La guerre en Ukraine se poursuit, notre série d’entretiens aussi. Anna Starobinets est connue des lecteurs français pour ses romans Je suis la reine (éd. Folio), Le Vivant (éd. Presse pocket) et Le Refuge 3/9 (éd. Agullo et Pocket). L’entretien qui suit a été réalisé par courriel et traduit du russe.
Entretien :
AdL : Etes-vous en Russie actuellement ?
AS : J’ai quitté la Russie avec mes enfants dès que Poutine a lancé la guerre contre l’Ukraine. Dans cette situation, je ne pouvais plus rester dans mon pays natal. La politique du gouvernement veut que les gens qui sont contre cette guerre, et contre le régime de Poutine plus généralement, doivent se taire ou aller en prison, puisque ce genre d’opinion est considéré comme une « traîtrise envers la nation ». Je suis devenue de fait une ennemie de l’État. Dans un discours télévisé, Poutine a traité les gens comme moi de « petits moucherons que la nation russe doit recracher sur le trottoir ». Il en ressort que mes enfants sont des moucherons aussi. Comme je n’ai pas envie qu’on nous « recrache », nous nous sommes « envolés » de notre propre chef. Maintenant, nous sommes en Géorgie, ce qui est probablement provisoire. Je ne sais pas où nous allons finir par nous installer. Ici, à l’extérieur de la Russie, nous sommes aussi perçus quasiment comme des ennemis, car pour les gens alentour, nous sommes des représentants du pays agresseur. Désormais, nous sommes des ennemis partout.
Quelles sont vos impressions de la guerre en Ukraine et de l’état d’esprit de vos compatriotes ?

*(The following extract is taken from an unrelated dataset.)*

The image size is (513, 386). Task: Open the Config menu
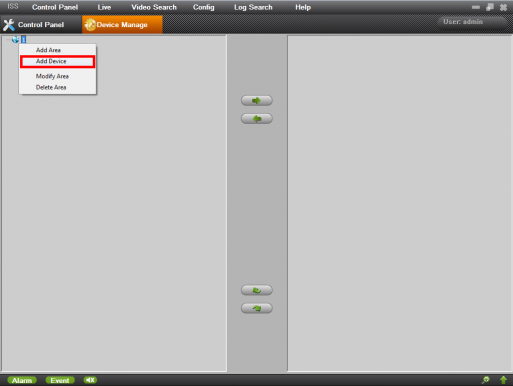pos(203,7)
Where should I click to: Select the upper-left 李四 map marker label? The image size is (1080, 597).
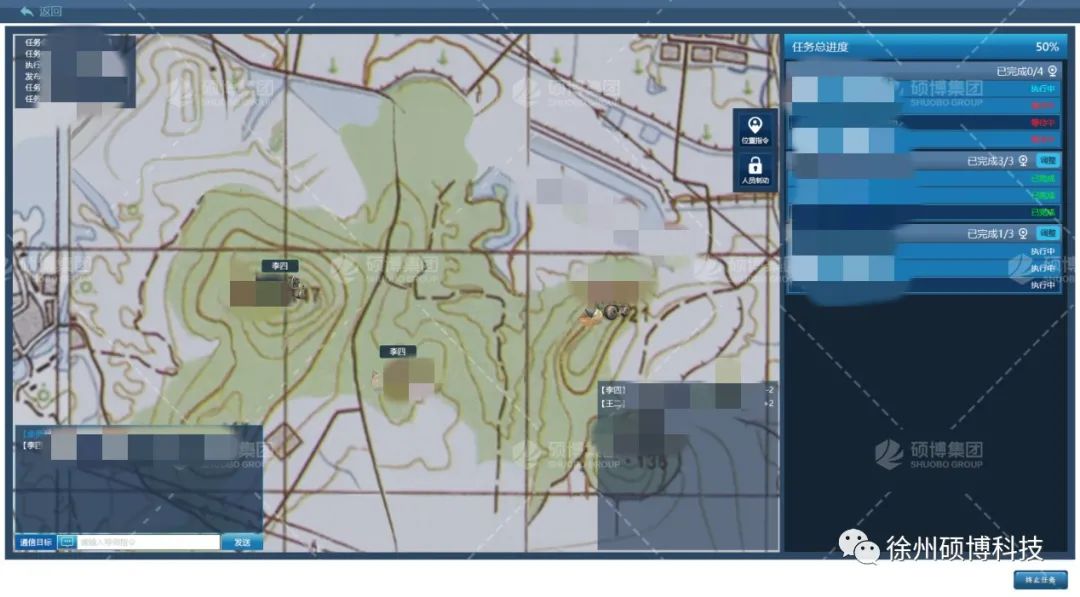280,265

Pour moi, pour mes amis et mes confrères, c’est une tragédie atroce sur le plan humain et un crime politique monstrueux. Tant de vies ont été brisées – en Ukraine, physiquement ; en Russie, moralement – et il est évident que plusieurs générations en pâtiront. Mais les gens qui ont notre tournure d’esprit sont minoritaires. Malheureusement, la plupart de mes compatriotes ne partagent pas ce point de vue. Les principaux soutiens de Poutine, ce sont les représentants de l’ancienne génération, qui regardent la télévision et qui s’imprègnent ainsi de propagande. Dans ma parentèle, il y a des gens de cette sorte, ce qui fait que nous sommes devenus pratiquement incapables de maintenir le dialogue familial. Malheureusement, il y a aussi des jeunes qui approuvent l’agression et qui luttent pour un « monde russe » [formule de propagande correspondant à l’idée d’annexer des pays voisins, ndlr], même s’ils ont accès à des informations et s’ils savent utiliser les VPN. Eux aussi, ils croient sincèrement que le monde dans son ensemble, et l’Ukraine en particulier, sont gouvernés par des « fascistes », et qu’il faut sauver d’urgence l’humanité de ce « nouveau fascisme ». C’est là l’optique d’un miroir déformé. S’il y a du fascisme quelque part, actuellement, c’est dans ma patrie, en Russie.
A notre connaissance, la propagande est omniprésente dans les médias russes. Pensez-vous qu’elle est crédible pour la plupart de l’intelligentsia ? Est-ce que les gens autour de vous s’informent auprès de médias étrangers ?
Le mois dernier, on a interdit en Russie tous les médias indépendants et d’opposition, et les gens âgés, pauvres ou sous-éduqués se sont retrouvés dans un vacuum total en matière d’information. Dans la bulle où ils vivent, la télévision leur raconte du matin au soir que la valeureuse armée russe est en train de libérer la population pacifique de l’Ukraine, opprimée par les « ukro-fascistes », et que les militaires russes distribuent des chocolats aux enfants libérés, tandis que les « ukro-fascistes », dirigés par l’ONU, fusillent les leurs pour pouvoir dénigrer l’armée russe. On raconte à ces gens que le monde entier est en proie à une « épidémie de fascisme », ce qui fait que le monde entier est actuellement contre la Russie, mais que « le Bien et la vérité sont de notre côté ».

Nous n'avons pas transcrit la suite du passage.